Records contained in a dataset
****************
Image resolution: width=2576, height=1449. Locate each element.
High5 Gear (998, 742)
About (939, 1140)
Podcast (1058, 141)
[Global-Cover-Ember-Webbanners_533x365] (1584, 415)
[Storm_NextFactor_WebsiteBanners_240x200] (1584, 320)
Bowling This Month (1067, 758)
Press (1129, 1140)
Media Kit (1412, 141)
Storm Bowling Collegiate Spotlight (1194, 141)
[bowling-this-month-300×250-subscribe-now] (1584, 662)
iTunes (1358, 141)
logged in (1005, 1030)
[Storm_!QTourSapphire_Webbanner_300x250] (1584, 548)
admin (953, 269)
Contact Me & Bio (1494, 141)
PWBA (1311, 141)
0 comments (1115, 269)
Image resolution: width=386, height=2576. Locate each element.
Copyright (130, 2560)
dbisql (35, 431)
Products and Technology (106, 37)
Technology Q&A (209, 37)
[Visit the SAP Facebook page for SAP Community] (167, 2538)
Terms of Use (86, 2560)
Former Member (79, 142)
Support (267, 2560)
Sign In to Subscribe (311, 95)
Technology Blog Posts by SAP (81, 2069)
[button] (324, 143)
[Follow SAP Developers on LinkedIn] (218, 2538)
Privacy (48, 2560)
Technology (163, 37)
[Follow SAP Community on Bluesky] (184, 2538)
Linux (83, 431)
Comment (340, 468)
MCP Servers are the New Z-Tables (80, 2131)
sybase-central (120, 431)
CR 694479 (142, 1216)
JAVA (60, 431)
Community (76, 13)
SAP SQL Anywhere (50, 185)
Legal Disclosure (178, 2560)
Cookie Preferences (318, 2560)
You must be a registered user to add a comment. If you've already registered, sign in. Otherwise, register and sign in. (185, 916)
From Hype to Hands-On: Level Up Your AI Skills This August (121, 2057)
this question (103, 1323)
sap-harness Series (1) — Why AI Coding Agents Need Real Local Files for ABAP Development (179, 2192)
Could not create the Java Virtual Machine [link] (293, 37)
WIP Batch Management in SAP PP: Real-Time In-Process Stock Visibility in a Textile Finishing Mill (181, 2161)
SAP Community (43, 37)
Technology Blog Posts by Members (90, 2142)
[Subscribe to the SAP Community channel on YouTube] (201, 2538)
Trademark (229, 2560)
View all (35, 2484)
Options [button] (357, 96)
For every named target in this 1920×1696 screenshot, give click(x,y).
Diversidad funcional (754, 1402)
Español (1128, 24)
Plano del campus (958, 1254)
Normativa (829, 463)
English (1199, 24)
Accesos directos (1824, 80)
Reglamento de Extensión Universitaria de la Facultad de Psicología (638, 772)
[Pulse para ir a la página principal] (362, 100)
****************
**Exercise objective**: The answer must be the lines from the one containing "View all (35, 2484)" through the last line of the records, copied exactly, with nothing else.

**Solution to this task**:
View all (35, 2484)
Options [button] (357, 96)
For every named target in this 1920×1696 screenshot, give click(x,y).
Diversidad funcional (754, 1402)
Español (1128, 24)
Plano del campus (958, 1254)
Normativa (829, 463)
English (1199, 24)
Accesos directos (1824, 80)
Reglamento de Extensión Universitaria de la Facultad de Psicología (638, 772)
[Pulse para ir a la página principal] (362, 100)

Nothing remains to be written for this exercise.